You see them everywhere. You might even be one: mobile warriors with a BlackBerry, pager and cell phone arranged in matching holsters around their waists.
They're the folks racing through the airport while negotiating deals over their cell phones, and zipping through the crowds on the way to a connecting flight.
They're also the ones logged into the corporate network at all hours of the night when, by any sane measure, they should be sleeping.
They're hip, happening, connected and, according to a recent study by market research firm Taylor Nelson Sofres (TNS) Intersearch, more likely to be dissatisfied with their jobs.
Statistics commissioned by The Conference Board illustrate that overall job satisfaction rates since 1995 have dropped from 60 percent to 50 percent. Of the 50 percent who are satisfied, only 14 percent claim to be "very satisfied" and 25 percent are only showing up to collect a paycheck.
One of the primary drivers of the job dissatisfaction rates cited in the study is rapid technological change.
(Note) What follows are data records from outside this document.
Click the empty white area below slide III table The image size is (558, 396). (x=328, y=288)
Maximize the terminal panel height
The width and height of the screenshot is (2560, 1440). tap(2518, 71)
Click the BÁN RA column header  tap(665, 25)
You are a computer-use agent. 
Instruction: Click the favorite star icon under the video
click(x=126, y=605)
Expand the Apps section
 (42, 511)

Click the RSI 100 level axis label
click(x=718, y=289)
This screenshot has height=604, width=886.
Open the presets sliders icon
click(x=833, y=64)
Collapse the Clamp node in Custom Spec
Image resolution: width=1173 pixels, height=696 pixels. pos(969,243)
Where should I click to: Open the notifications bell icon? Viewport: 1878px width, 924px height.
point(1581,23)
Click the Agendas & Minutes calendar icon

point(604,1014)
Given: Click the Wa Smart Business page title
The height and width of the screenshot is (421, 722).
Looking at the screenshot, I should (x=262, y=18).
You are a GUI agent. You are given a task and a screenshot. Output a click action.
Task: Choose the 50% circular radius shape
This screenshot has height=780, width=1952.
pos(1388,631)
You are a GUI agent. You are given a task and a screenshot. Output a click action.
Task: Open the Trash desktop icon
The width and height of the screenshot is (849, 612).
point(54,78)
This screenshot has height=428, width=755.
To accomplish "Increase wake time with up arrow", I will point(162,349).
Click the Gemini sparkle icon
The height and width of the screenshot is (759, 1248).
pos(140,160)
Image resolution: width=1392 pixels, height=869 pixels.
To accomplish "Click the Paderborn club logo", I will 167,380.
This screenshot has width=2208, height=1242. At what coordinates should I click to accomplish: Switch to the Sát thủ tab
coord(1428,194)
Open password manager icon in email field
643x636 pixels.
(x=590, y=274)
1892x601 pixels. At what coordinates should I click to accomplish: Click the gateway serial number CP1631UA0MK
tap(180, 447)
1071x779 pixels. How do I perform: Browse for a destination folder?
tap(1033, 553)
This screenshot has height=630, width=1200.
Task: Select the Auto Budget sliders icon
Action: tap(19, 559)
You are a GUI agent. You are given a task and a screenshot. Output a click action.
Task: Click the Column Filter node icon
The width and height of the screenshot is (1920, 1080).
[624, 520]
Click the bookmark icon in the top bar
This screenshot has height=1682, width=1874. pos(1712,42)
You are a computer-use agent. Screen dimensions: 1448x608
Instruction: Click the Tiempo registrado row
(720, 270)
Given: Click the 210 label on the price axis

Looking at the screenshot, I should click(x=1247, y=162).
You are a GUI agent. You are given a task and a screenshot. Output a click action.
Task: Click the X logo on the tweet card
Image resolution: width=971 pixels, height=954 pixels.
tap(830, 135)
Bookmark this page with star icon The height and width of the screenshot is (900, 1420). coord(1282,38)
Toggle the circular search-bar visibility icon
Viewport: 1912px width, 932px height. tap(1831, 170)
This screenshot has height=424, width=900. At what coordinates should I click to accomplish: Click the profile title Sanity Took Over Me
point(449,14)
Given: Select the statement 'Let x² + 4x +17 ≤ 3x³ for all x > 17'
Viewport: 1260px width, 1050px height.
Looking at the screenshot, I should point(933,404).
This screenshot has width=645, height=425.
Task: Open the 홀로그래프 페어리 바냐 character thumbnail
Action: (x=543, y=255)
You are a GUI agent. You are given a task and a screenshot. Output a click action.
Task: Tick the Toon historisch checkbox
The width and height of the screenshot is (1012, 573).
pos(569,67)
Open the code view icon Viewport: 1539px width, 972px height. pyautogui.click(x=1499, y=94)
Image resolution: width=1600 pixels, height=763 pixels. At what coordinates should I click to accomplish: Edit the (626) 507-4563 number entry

It can lead to an always-connected conundrum, according to work researchers. The very technologies created during the heady early days of the dot-com boom to make our lives easier can become root causes for discontent.
It becomes a negative one when the worker feels that it's exceeding personally acceptable levels.
Executives also stress the importance of disconnecting, with policies designed to help employees unplug and unwind, such as quarterly company events away from the office.
So why isn't it so simple to just unplug in order to strike a balance? For some information junkies trying to do just that, there's another way. "It takes some discipline to just decide that for the next four hours I'm not going to answer the phone."